» **EXERCISE PROMPT**
Present every one of the lines below as a numbered list, leaving out any blank lines.

Records from a data source:
——

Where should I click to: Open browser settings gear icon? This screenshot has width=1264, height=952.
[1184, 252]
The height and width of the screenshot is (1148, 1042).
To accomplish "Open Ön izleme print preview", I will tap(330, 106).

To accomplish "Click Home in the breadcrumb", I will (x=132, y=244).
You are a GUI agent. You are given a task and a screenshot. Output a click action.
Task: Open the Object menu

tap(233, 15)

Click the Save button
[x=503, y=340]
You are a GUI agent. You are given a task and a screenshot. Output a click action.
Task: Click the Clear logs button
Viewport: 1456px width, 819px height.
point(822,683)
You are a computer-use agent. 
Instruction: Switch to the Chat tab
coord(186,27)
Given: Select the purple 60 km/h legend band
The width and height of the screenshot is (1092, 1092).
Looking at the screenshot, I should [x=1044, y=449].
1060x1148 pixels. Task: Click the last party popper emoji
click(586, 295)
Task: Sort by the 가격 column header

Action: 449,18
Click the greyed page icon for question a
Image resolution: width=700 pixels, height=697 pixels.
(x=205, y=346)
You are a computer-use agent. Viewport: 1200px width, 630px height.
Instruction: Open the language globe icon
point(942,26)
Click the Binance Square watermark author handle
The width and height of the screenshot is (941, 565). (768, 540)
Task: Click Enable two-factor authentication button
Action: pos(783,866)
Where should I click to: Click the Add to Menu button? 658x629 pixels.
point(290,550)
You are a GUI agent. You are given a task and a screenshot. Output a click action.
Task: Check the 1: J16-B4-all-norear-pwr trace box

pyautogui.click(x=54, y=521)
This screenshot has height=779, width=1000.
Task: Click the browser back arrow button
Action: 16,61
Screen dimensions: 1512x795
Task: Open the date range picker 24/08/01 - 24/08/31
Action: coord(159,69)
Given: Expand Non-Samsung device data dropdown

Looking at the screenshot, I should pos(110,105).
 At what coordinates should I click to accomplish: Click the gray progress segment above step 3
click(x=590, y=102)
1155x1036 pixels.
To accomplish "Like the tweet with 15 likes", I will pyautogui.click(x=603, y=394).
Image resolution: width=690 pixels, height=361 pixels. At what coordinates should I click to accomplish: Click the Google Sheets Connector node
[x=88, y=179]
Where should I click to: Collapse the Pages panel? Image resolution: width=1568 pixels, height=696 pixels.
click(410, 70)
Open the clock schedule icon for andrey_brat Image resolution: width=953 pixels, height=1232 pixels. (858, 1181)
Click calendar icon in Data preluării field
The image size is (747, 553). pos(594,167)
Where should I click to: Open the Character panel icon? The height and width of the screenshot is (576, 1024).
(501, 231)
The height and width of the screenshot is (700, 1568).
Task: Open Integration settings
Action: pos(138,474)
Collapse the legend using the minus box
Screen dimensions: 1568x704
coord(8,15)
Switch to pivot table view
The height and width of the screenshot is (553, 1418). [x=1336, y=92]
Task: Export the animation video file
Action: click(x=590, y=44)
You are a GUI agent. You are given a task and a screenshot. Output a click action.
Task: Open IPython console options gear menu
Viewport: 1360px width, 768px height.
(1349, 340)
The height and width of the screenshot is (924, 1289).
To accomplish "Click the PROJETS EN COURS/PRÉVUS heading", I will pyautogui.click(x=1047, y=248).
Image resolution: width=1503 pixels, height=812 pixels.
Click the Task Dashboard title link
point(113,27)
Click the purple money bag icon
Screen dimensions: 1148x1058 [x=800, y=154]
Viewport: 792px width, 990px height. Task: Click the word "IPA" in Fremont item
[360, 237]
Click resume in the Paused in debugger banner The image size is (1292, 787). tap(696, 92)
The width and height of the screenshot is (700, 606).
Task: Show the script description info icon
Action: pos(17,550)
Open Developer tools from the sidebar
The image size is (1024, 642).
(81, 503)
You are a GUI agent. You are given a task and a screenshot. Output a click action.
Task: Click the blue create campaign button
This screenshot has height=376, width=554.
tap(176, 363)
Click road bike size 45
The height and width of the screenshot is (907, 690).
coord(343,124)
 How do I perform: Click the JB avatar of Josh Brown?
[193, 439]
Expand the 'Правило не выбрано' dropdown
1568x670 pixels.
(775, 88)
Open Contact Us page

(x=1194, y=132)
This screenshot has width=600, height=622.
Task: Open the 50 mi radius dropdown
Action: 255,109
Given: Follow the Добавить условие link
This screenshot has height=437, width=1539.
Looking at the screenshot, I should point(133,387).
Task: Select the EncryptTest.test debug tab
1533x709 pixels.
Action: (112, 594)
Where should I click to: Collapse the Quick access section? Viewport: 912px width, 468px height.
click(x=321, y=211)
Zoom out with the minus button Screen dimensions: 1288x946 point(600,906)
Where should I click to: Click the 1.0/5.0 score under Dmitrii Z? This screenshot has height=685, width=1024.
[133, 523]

——

» **FULL ANSWER**
1. Where should I click to: Open browser settings gear icon? This screenshot has width=1264, height=952.
2. [1184, 252]
3. The height and width of the screenshot is (1148, 1042).
4. To accomplish "Open Ön izleme print preview", I will tap(330, 106).
5. To accomplish "Click Home in the breadcrumb", I will (x=132, y=244).
6. You are a GUI agent. You are given a task and a screenshot. Output a click action.
7. Task: Open the Object menu
8. tap(233, 15)
9. Click the Save button
10. [x=503, y=340]
11. You are a GUI agent. You are given a task and a screenshot. Output a click action.
12. Task: Click the Clear logs button
13. Viewport: 1456px width, 819px height.
14. point(822,683)
15. You are a computer-use agent. 
16. Instruction: Switch to the Chat tab
17. coord(186,27)
18. Given: Select the purple 60 km/h legend band
19. The width and height of the screenshot is (1092, 1092).
20. Looking at the screenshot, I should [x=1044, y=449].
21. 1060x1148 pixels. Task: Click the last party popper emoji
22. click(586, 295)
23. Task: Sort by the 가격 column header
24. Action: 449,18
25. Click the greyed page icon for question a
26. Image resolution: width=700 pixels, height=697 pixels.
27. (x=205, y=346)
28. You are a computer-use agent. Viewport: 1200px width, 630px height.
29. Instruction: Open the language globe icon
30. point(942,26)
31. Click the Binance Square watermark author handle
32. The width and height of the screenshot is (941, 565). (768, 540)
33. Task: Click Enable two-factor authentication button
34. Action: pos(783,866)
35. Where should I click to: Click the Add to Menu button? 658x629 pixels.
36. point(290,550)
37. You are a GUI agent. You are given a task and a screenshot. Output a click action.
38. Task: Check the 1: J16-B4-all-norear-pwr trace box
39. pyautogui.click(x=54, y=521)
40. This screenshot has height=779, width=1000.
41. Task: Click the browser back arrow button
42. Action: 16,61
43. Screen dimensions: 1512x795
44. Task: Open the date range picker 24/08/01 - 24/08/31
45. Action: coord(159,69)
46. Given: Expand Non-Samsung device data dropdown
47. Looking at the screenshot, I should pos(110,105).
48.  At what coordinates should I click to accomplish: Click the gray progress segment above step 3
49. click(x=590, y=102)
50. 1155x1036 pixels.
51. To accomplish "Like the tweet with 15 likes", I will pyautogui.click(x=603, y=394).
52. Image resolution: width=690 pixels, height=361 pixels. At what coordinates should I click to accomplish: Click the Google Sheets Connector node
53. [x=88, y=179]
54. Where should I click to: Collapse the Pages panel? Image resolution: width=1568 pixels, height=696 pixels.
55. click(410, 70)
56. Open the clock schedule icon for andrey_brat Image resolution: width=953 pixels, height=1232 pixels. (858, 1181)
57. Click calendar icon in Data preluării field
58. The image size is (747, 553). pos(594,167)
59. Where should I click to: Open the Character panel icon? The height and width of the screenshot is (576, 1024).
60. (501, 231)
61. The height and width of the screenshot is (700, 1568).
62. Task: Open Integration settings
63. Action: pos(138,474)
64. Collapse the legend using the minus box
65. Screen dimensions: 1568x704
66. coord(8,15)
67. Switch to pivot table view
68. The height and width of the screenshot is (553, 1418). [x=1336, y=92]
69. Task: Export the animation video file
70. Action: click(x=590, y=44)
71. You are a GUI agent. You are given a task and a screenshot. Output a click action.
72. Task: Open IPython console options gear menu
73. Viewport: 1360px width, 768px height.
74. (1349, 340)
75. The height and width of the screenshot is (924, 1289).
76. To accomplish "Click the PROJETS EN COURS/PRÉVUS heading", I will pyautogui.click(x=1047, y=248).
77. Image resolution: width=1503 pixels, height=812 pixels.
78. Click the Task Dashboard title link
79. point(113,27)
80. Click the purple money bag icon
81. Screen dimensions: 1148x1058 [x=800, y=154]
82. Viewport: 792px width, 990px height. Task: Click the word "IPA" in Fremont item
83. [360, 237]
84. Click resume in the Paused in debugger banner The image size is (1292, 787). tap(696, 92)
85. The width and height of the screenshot is (700, 606).
86. Task: Show the script description info icon
87. Action: pos(17,550)
88. Open Developer tools from the sidebar
89. The image size is (1024, 642).
90. (81, 503)
91. You are a GUI agent. You are given a task and a screenshot. Output a click action.
92. Task: Click the blue create campaign button
93. This screenshot has height=376, width=554.
94. tap(176, 363)
95. Click road bike size 45
96. The height and width of the screenshot is (907, 690).
97. coord(343,124)
98.  How do I perform: Click the JB avatar of Josh Brown?
99. [193, 439]
100. Expand the 'Правило не выбрано' dropdown
101. 1568x670 pixels.
102. (775, 88)
103. Open Contact Us page
104. (x=1194, y=132)
105. This screenshot has width=600, height=622.
106. Task: Open the 50 mi radius dropdown
107. Action: 255,109
108. Given: Follow the Добавить условие link
109. This screenshot has height=437, width=1539.
110. Looking at the screenshot, I should point(133,387).
111. Task: Select the EncryptTest.test debug tab
112. 1533x709 pixels.
113. Action: (112, 594)
114. Where should I click to: Collapse the Quick access section? Viewport: 912px width, 468px height.
115. click(x=321, y=211)
116. Zoom out with the minus button Screen dimensions: 1288x946 point(600,906)
117. Where should I click to: Click the 1.0/5.0 score under Dmitrii Z? This screenshot has height=685, width=1024.
118. [133, 523]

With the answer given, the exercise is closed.